Internet.org’u kullanıma sunduğumuzdan beri, henüz çevrimiçi olmayan 4 milyardan fazla kişiye internet bağlantısı sağlamanın yollarını bulmak bizim görevimizdi. Bu insanların çoğu, en az bir 3G kablosuz sinyal menzili içinde yaşıyor ve geçtiğimiz yıl 17 ülkedeki mobil operatörlerle yaptığımız çalışmalar, bir milyardan fazla insanın ilgili temel internet hizmetlerine erişimini sağladı. Ancak dünya nüfusunun yüzde 10’u internet altyapısı olmayan uzak yerlerde yaşıyor ve başka her yerde kullanılan altyapı teknolojileri türleri – fiber optik kablo, mikrodalga tekrarlayıcılar ve hücre kuleleri gibi şeyler – bu türlerde maliyet etkin bir şekilde devreye almak zor olabilir. bölgeler.
İşte burada Bağlantı Laboratuvarı devreye giriyor. Amacımız, internet altyapısının dağıtım ekonomisini büyük ölçüde değiştirebilecek yeni bir dizi teknolojinin gelişimini hızlandırmaktır. Uçaklar, uydular ve karasal çözümler dahil olmak üzere bu zorluğa yönelik bir dizi farklı yaklaşımı araştırıyoruz. Niyetimiz ağlar kurup bunları kendimiz işletmek değil, daha ziyade bu teknolojilerin durumunu operatörler ve diğer ortaklar için uygulanabilir çözümler haline gelecek şekilde hızla ilerletmektir.
Bugün Bağlantı Laboratuvarı ekibimiz bu çalışmadaki iki önemli dönüm noktasını duyurdu:
- Birleşik Krallık’taki havacılık ekibimiz tarafından tasarlanan yüksek irtifa, uzun ömürlü uçak olan Aquila’nın tam ölçekli bir versiyonu artık tamamlandı ve uçuş testi için hazır. Aquila, 737’nin kanat açıklığına sahiptir ancak benzersiz tasarımı ve karbon fiber çerçevesi sayesinde yüzlerce kat daha hafiftir. Yerleştirildiğinde, 90 güne kadar uzak bir bölgeyi daire içine alabilecek ve 60.000 ila 90.000 fit yükseklikten insanlara bağlantı gönderebilecek.

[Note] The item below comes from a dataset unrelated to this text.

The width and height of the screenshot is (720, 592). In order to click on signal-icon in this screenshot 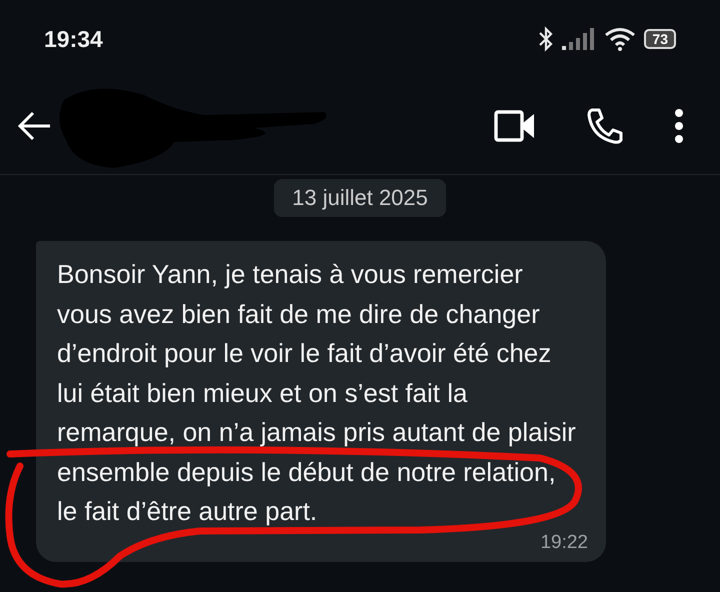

- California, Woodland Hills’deki lazer iletişim ekibimiz önemli bir performans atılımı gerçekleştirdi. Saniyede 10 sn Gb’de (sektördeki önceki son teknolojiden yaklaşık 10 kat daha hızlı) veri sağlayabilen bir lazer tasarladılar ve laboratuvarda test ettiler. mil uzakta. Artık bu lazerleri gerçek dünya koşullarında test etmeye başlıyoruz. Tamamlandığında, lazer iletişim sistemimiz, uçaklarımızı birbirine ve yerle bağlamak için kullanılabilir ve bu da dünyanın en uzak bölgelerine bile uzanabilen stratosferik bir ağ oluşturmayı mümkün kılar.

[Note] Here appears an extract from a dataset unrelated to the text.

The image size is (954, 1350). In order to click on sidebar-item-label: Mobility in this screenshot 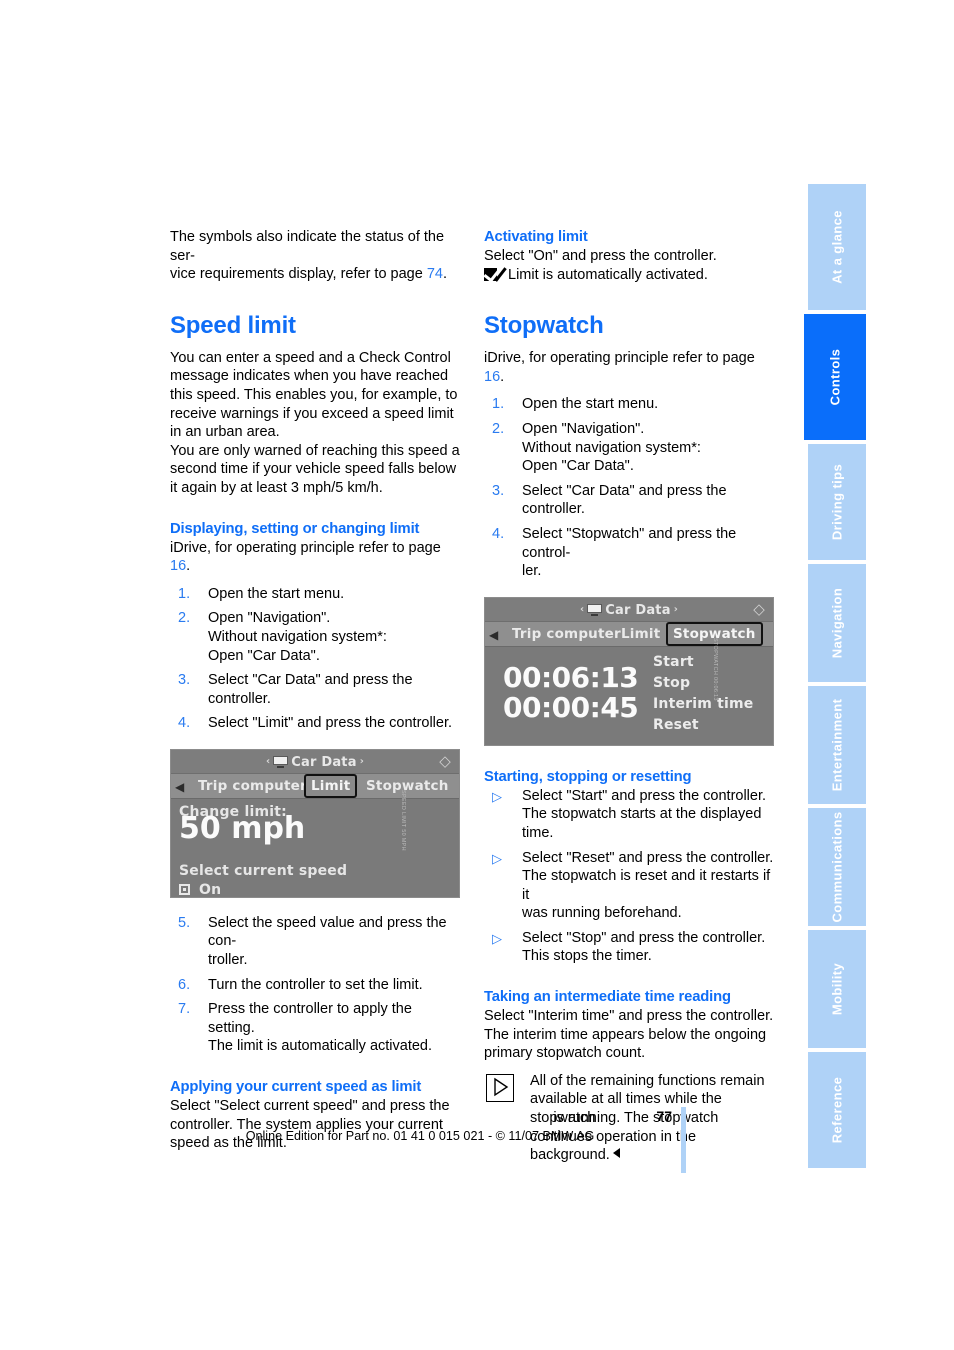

Bu işte daha gidecek çok yolumuz var, ancak erken ilerlememiz bizi heyecanlandırıyor. Ve Open Compute Project’te yaptığımız gibi, daha geniş bir toplulukla etkileşim kurmayı ve öğrendiklerimizi paylaşmayı planlıyoruz, böylece bu teknolojilerin geliştirilmesinde hepimiz daha hızlı hareket edebiliriz.
Bu çalışma ve Connectivity Lab’in arkasındaki kişiler hakkında daha fazla bilgi edinmek için aşağıdaki videoyu izleyin.